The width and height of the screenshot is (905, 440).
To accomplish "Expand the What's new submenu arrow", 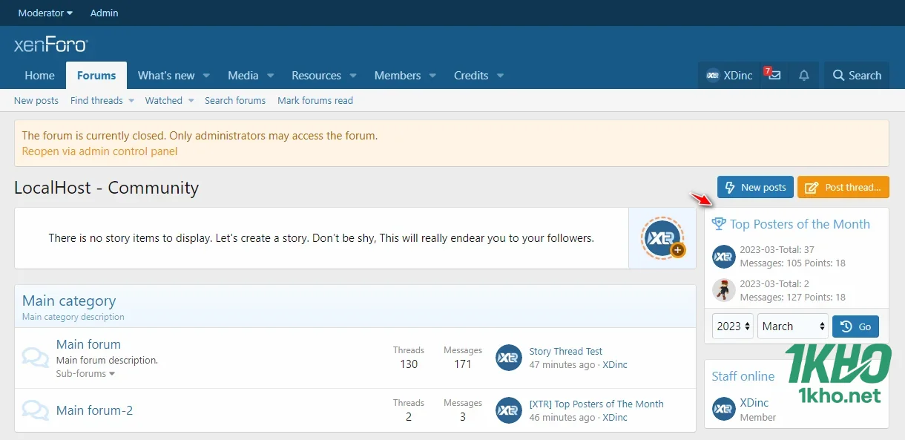I will pyautogui.click(x=206, y=76).
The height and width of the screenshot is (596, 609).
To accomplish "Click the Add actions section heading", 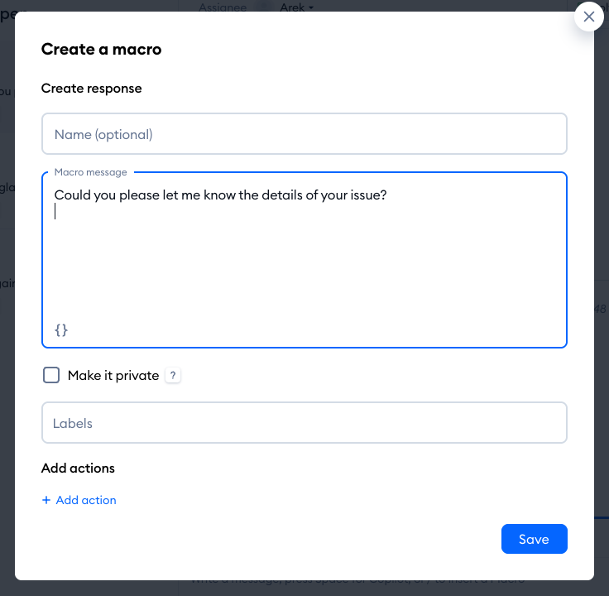I will point(78,468).
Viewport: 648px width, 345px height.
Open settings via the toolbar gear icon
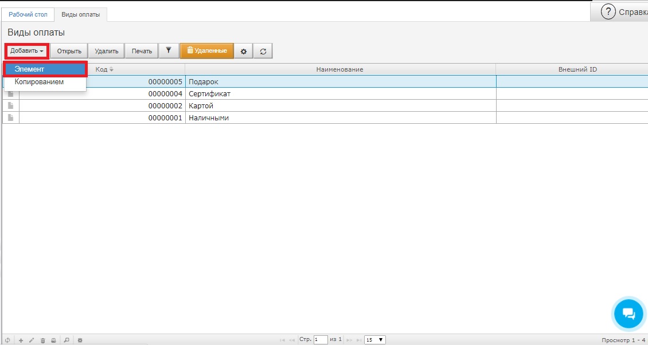244,52
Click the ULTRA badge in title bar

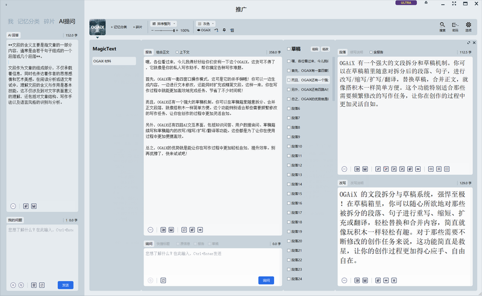pyautogui.click(x=405, y=3)
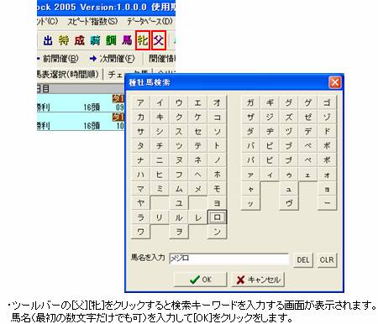Click the 馬名を入力 text field

click(229, 259)
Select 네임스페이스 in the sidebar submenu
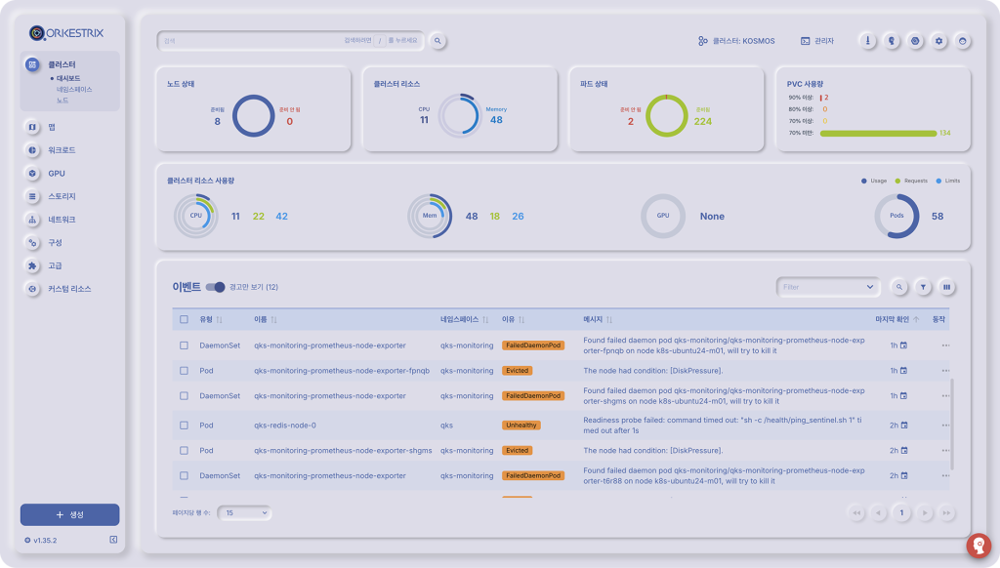1000x568 pixels. click(74, 89)
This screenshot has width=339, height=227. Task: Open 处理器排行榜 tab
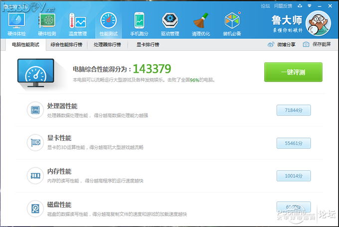(x=107, y=44)
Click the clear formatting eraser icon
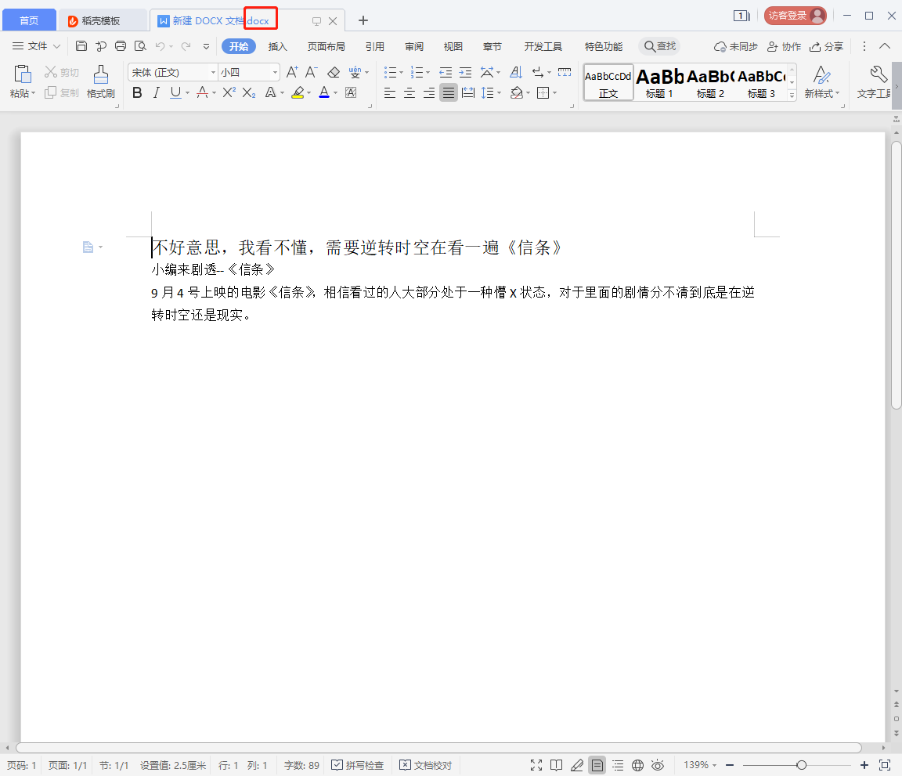Viewport: 902px width, 776px height. click(333, 71)
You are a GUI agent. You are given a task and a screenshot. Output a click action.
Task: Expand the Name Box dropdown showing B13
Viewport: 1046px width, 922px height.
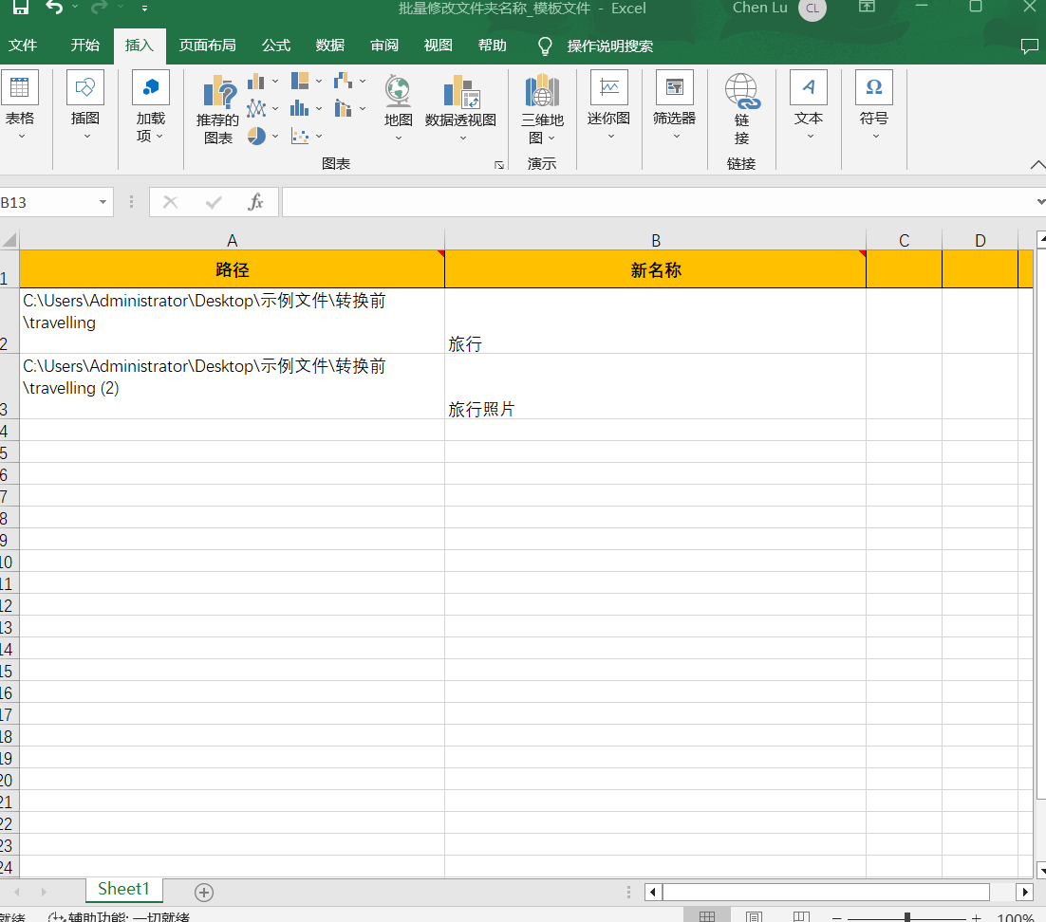point(103,201)
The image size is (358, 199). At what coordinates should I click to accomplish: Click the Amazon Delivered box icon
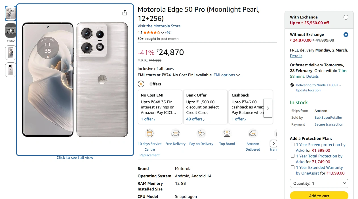pos(252,133)
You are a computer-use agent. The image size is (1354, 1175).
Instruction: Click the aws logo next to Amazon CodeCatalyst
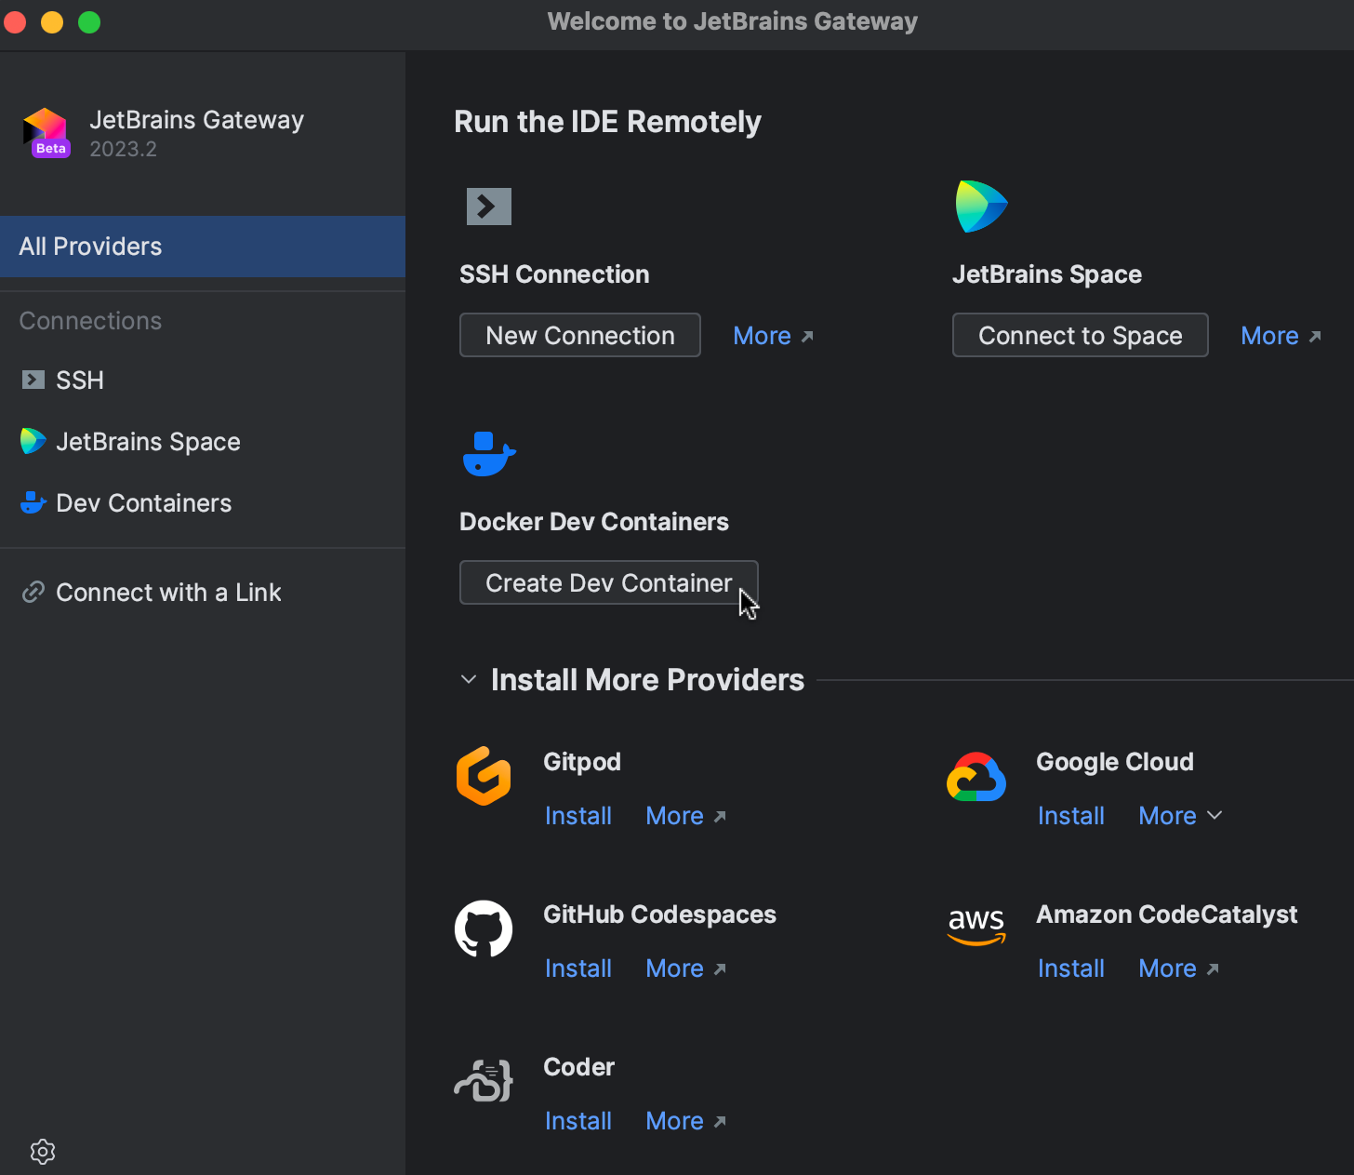976,927
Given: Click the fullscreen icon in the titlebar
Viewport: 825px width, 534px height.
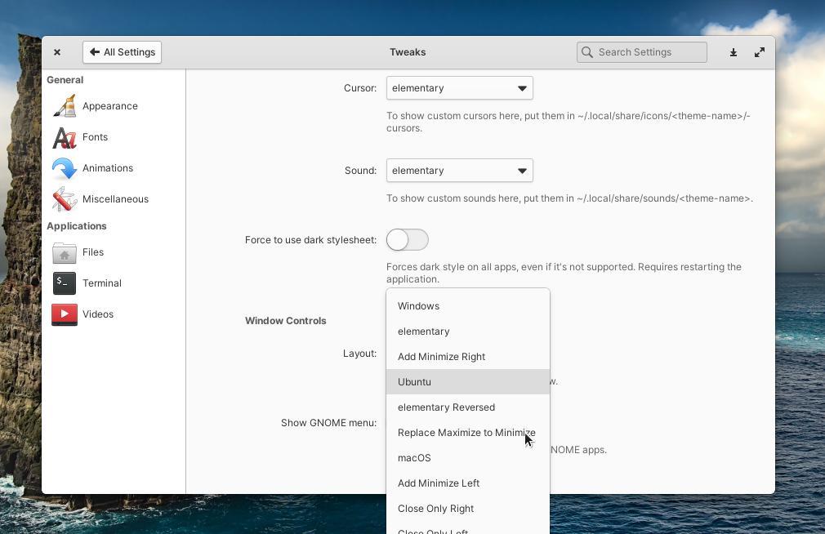Looking at the screenshot, I should pos(759,51).
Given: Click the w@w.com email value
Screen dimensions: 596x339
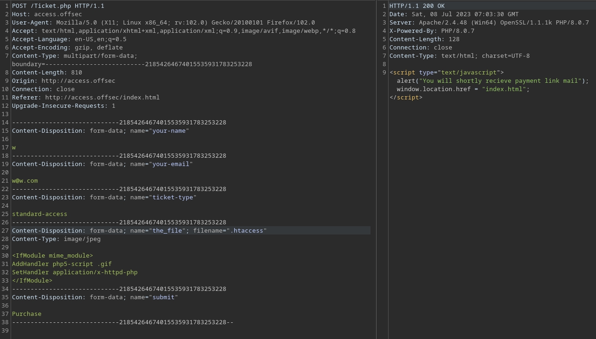Looking at the screenshot, I should [x=25, y=181].
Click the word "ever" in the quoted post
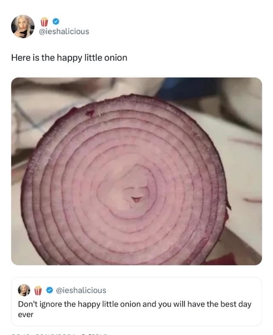273x335 pixels. click(26, 315)
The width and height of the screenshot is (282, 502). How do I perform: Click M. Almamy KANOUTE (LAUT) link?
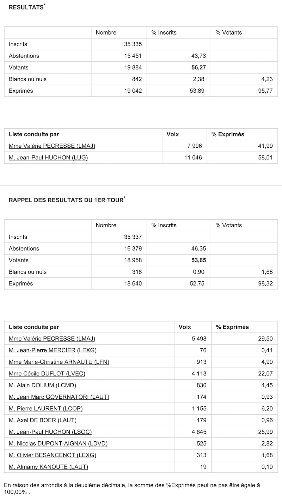tap(48, 467)
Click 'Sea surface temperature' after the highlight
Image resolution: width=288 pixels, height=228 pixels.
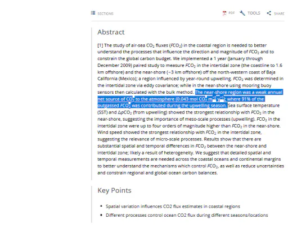click(x=254, y=106)
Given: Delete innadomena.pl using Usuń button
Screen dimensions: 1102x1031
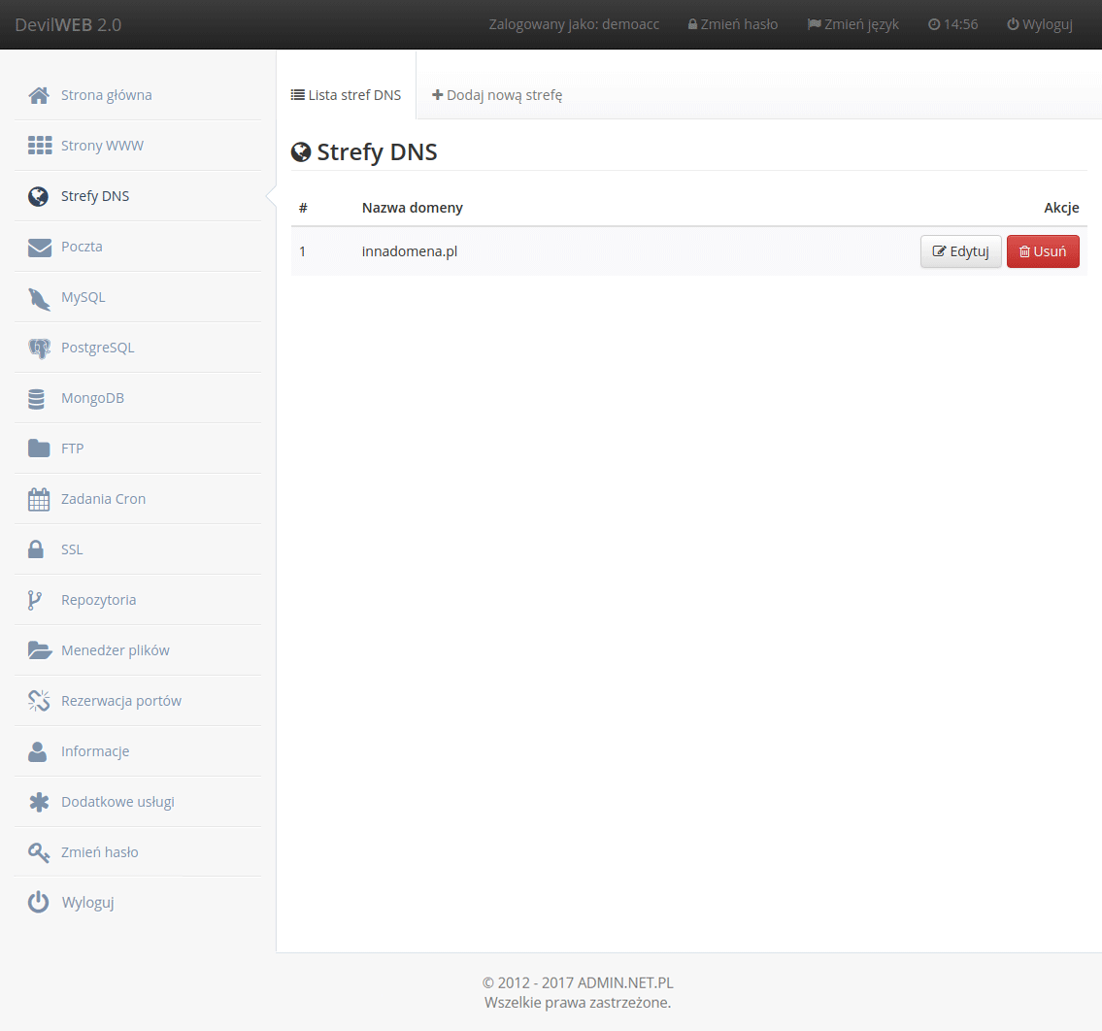Looking at the screenshot, I should tap(1043, 251).
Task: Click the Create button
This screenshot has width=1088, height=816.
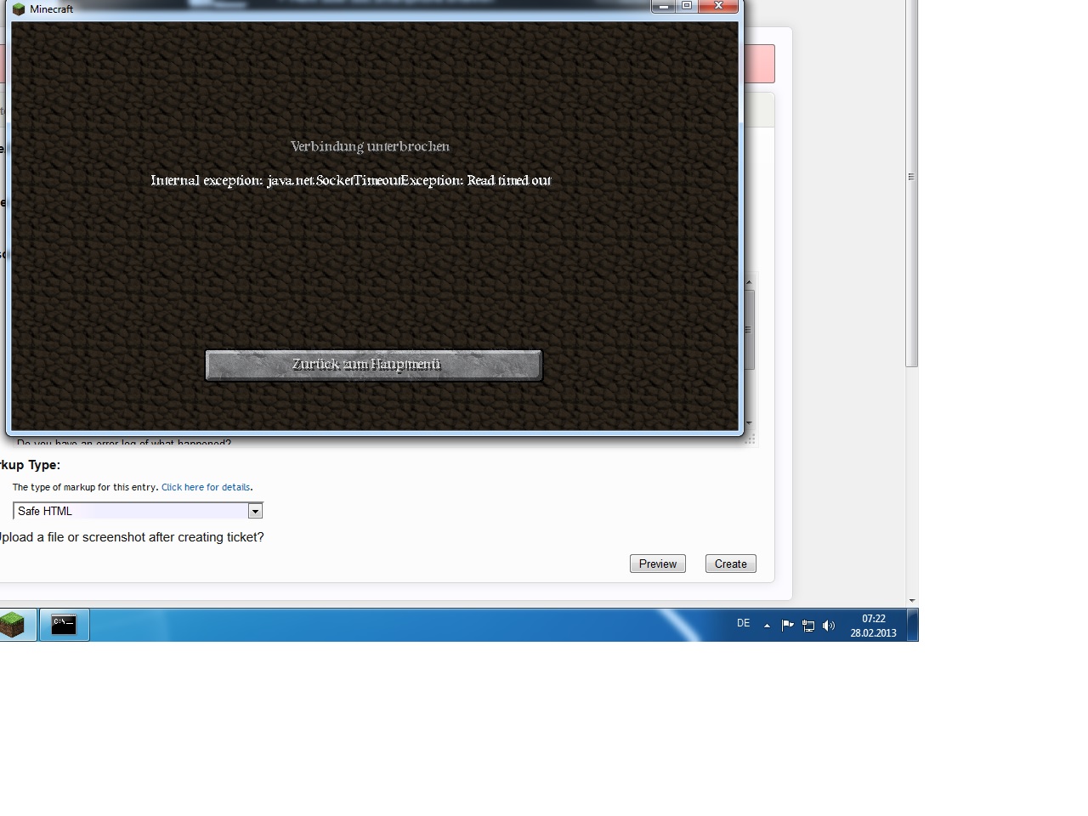Action: coord(730,564)
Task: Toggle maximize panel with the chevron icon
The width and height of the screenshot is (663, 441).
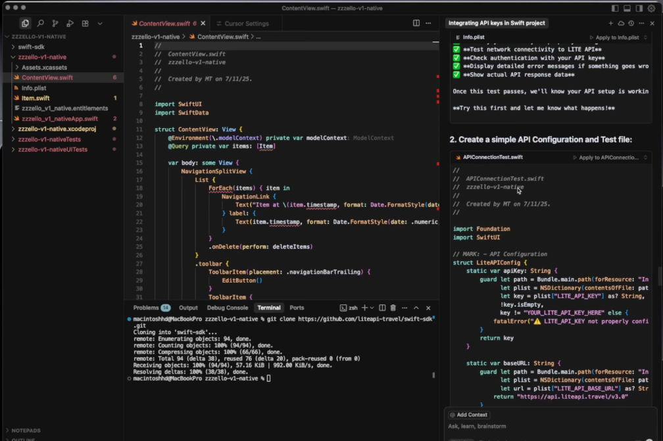Action: pos(415,308)
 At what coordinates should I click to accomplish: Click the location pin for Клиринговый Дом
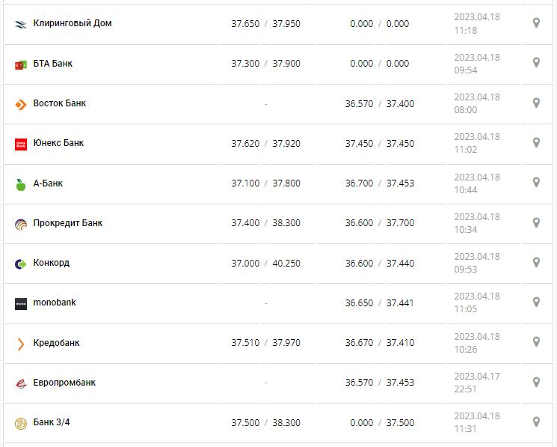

====

Across the listing above, count the lines that include "button" and give the figure with no other words.

* _Answer space_:
2